----- Extrait du texte -----

Parmi les absents figuraient des poids lourds politiques, dont Marine Le Pen (RN), retenue par un enterrement selon son entourage, ainsi que Manuel Bompard (LFI), François Hollande (PS) et Michel Barnier (LR).
Divisions dans la majorité et enjeux du texte
Le résultat serré illustre les tensions au sein de la majorité et constitue un avertissement pour le gouvernement. Les groupes les plus fermement opposés (RN, UDR, LFI) conservent la capacité de mobiliser davantage d’élus d’ici au vote sur l’ensemble du projet, ce qui entretient une grande incertitude.
Le premier ministre Sébastien Lecornu a salué le « travail de concertation » mené avec les forces politiques. Présent dans l’Hémicycle cette semaine, il avait insisté sur le fait qu’un rejet des recettes aurait empêché, notamment, l’examen de la suspension de la réforme des retraites. Le gouvernement a demandé que certains points sensibles — dont la suspension de la réforme, le gel des retraites et le maintien des minima sociaux — soient traités en priorité. Ces débats devaient débuter à partir de 21 h 30 vendredi, avec une poursuite samedi matin au besoin.

----- Données extraites -----

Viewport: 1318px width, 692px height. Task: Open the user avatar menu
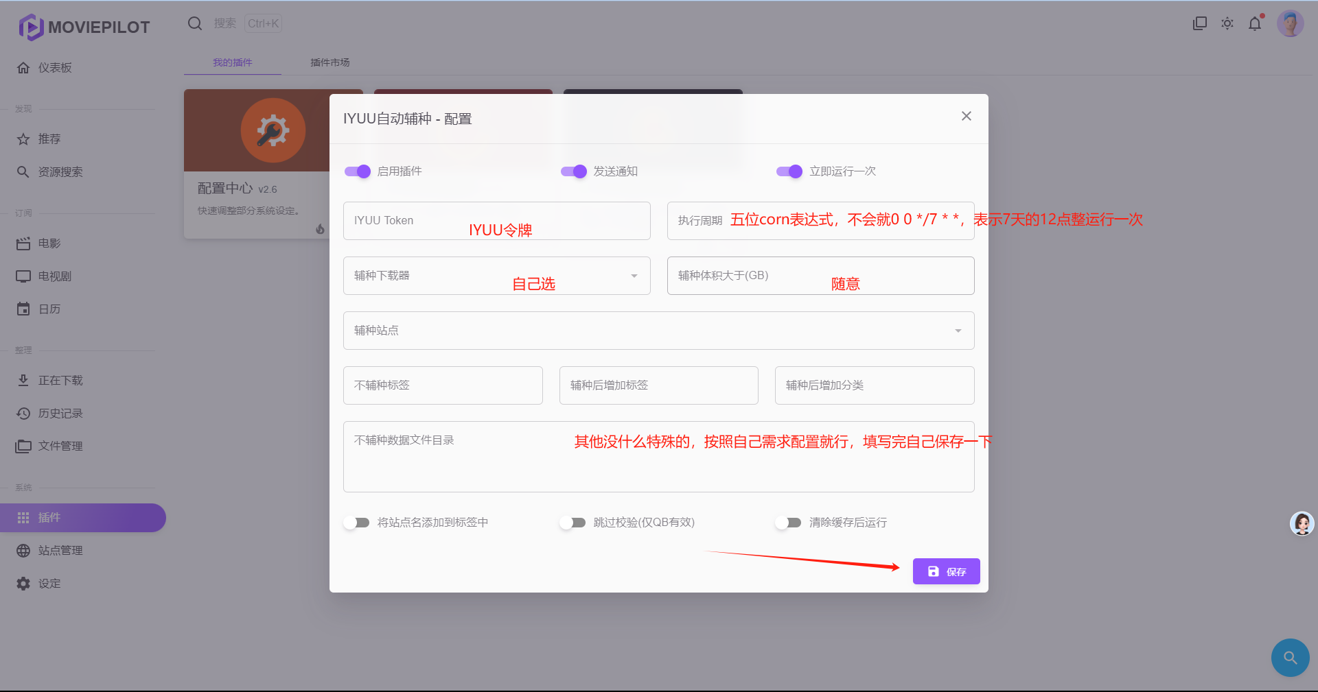tap(1290, 24)
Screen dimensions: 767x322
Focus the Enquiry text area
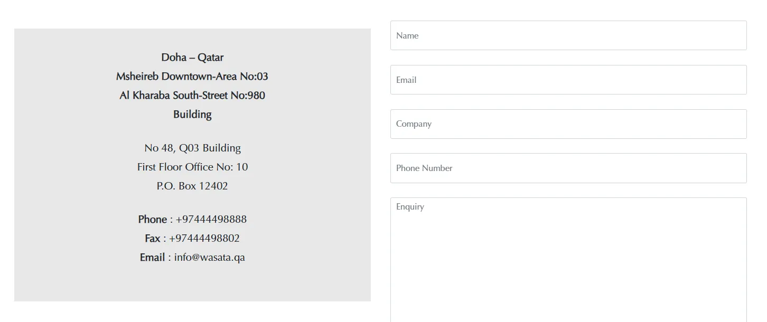(568, 259)
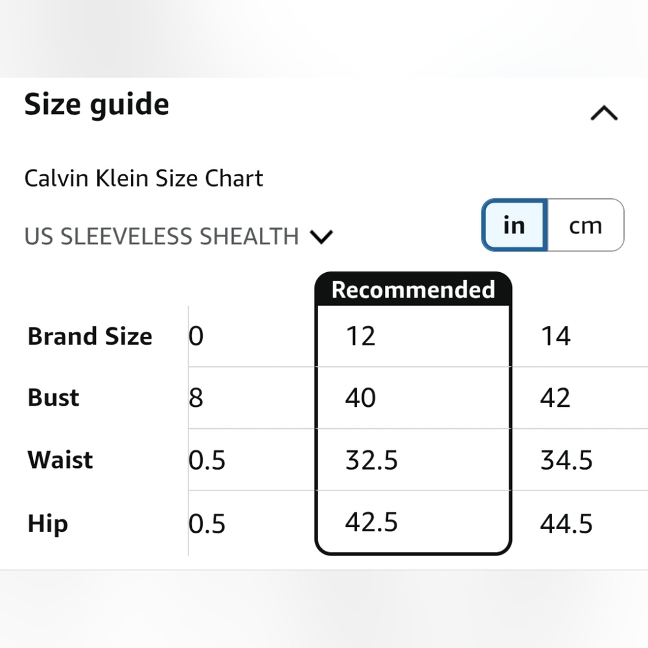648x648 pixels.
Task: Click the Waist row label
Action: pyautogui.click(x=60, y=460)
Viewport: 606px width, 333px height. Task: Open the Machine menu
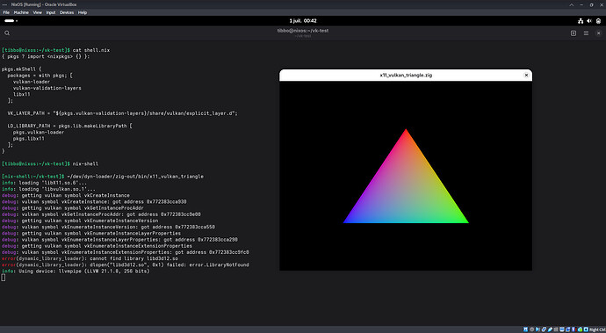(21, 12)
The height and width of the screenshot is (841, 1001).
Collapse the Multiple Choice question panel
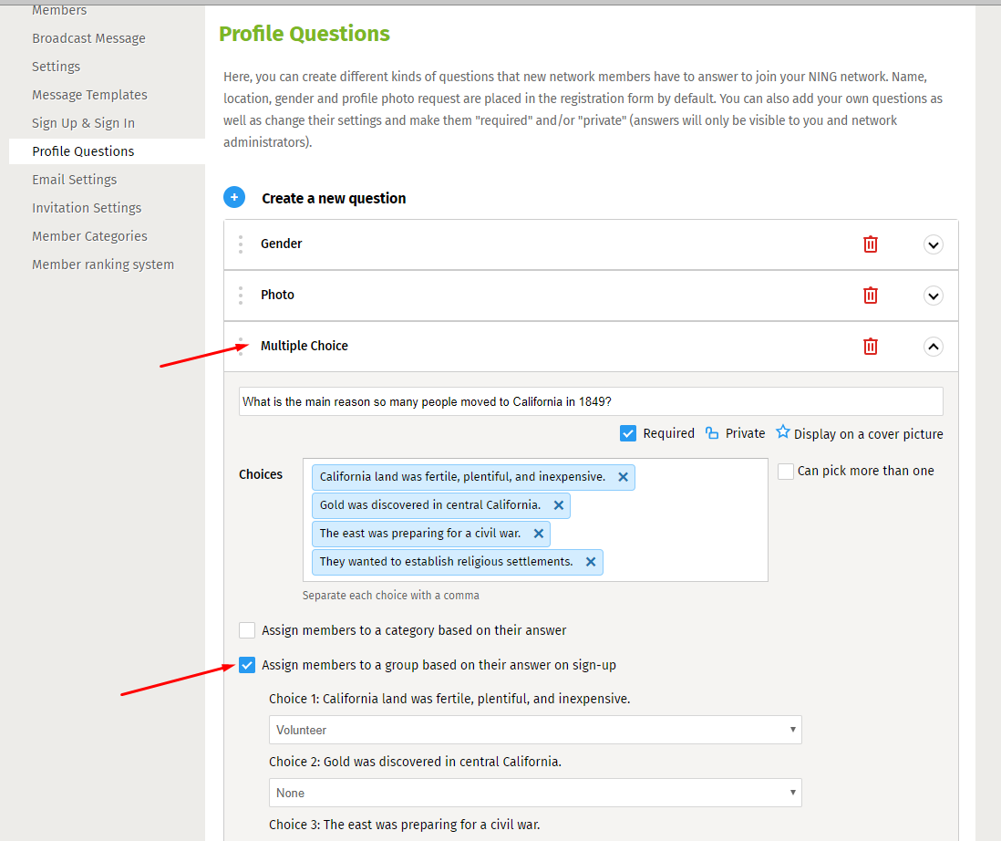[x=934, y=347]
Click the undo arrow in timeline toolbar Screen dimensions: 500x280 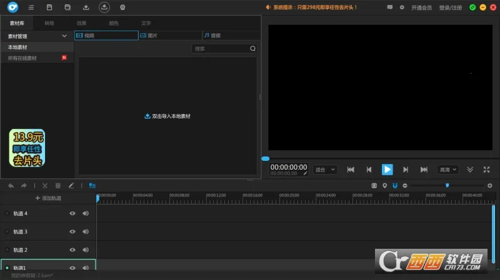pos(11,185)
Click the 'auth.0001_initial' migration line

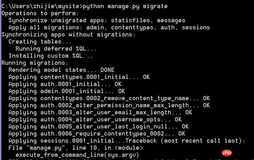[x=65, y=84]
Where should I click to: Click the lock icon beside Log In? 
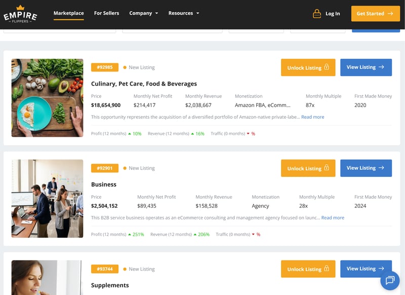pos(317,14)
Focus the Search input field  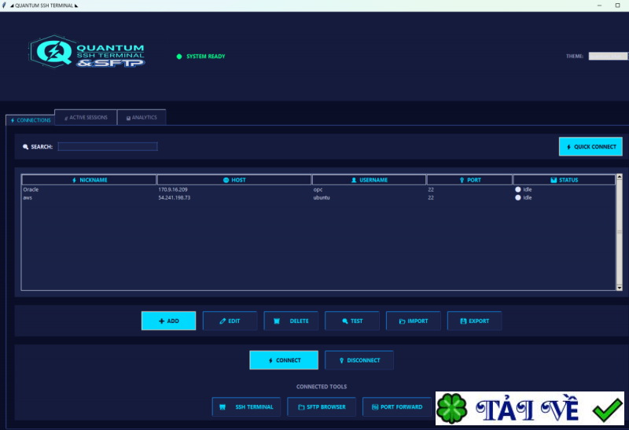tap(108, 147)
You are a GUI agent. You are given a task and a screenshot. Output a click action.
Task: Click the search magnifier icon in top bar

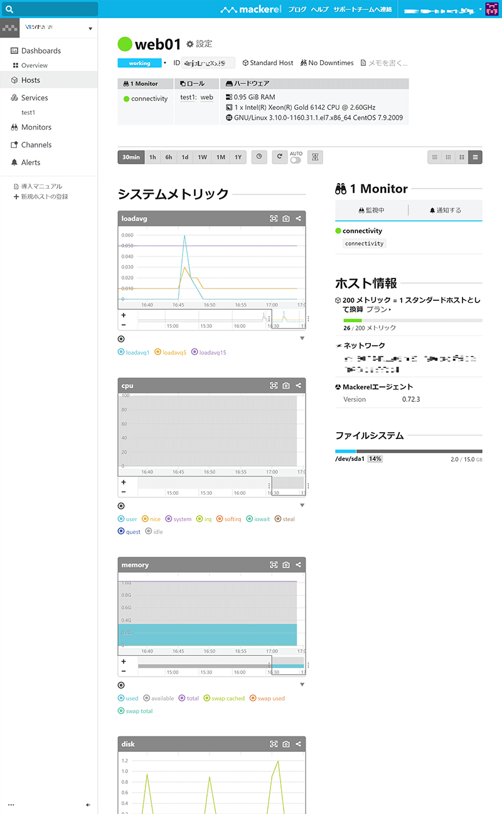pyautogui.click(x=9, y=9)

-----

__Objectif à atteindre__
Pouvez-vous rédiger la suite de l’article sur le vote des recettes, en reprenant juste après sa dernière phrase ?

__Résultat obtenu__
Amendement sur la CSG et arbitrages budgétaires
Pour tenter de concilier les positions, l’exécutif a modifié sa copie sur la question sensible de la hausse de la contribution sociale généralisée (CSG) sur les revenus du capital, une proposition portée par la gauche. Un amendement a été adopté afin de « sécuriser des recettes » et « assurer que les classes moyennes ne soient pas impactées », selon les termes repris en séance.
Ce compromis se traduit toutefois par une baisse significative du rendement attendu : environ 1,5 milliard d’euros au lieu des 2,8 milliards prévus dans la version initiale du texte. Le socialiste Jérôme Guedj a jugé que « ce n’est pas tout à fait ce qu’on avait demandé, mais ça va dans la bonne direction » et a rappelé la nécessité de retirer des mesures « injustes » dans la partie dépenses.
À l’inverse, Jean‑Philippe Tanguy (RN) a dénoncé « un projet de facturation de vos sauvetages de sièges », exprimant son opposition aux nouvelles taxes. Les Républicains et Horizons, mécontents des concessions faites au PS sur la CSG et la réforme des retraites, se sont appuyés sur le niveau du déficit pour justifier leurs abstentions.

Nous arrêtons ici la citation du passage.